Exercise directions
The records must be returned word for word.

Dataset excerpts
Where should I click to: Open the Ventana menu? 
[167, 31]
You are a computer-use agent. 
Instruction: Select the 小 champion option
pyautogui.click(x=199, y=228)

Result of this task
Where should I click to: Open the Ventana menu? 
[167, 31]
You are a computer-use agent. 
Instruction: Select the 小 champion option
pyautogui.click(x=199, y=228)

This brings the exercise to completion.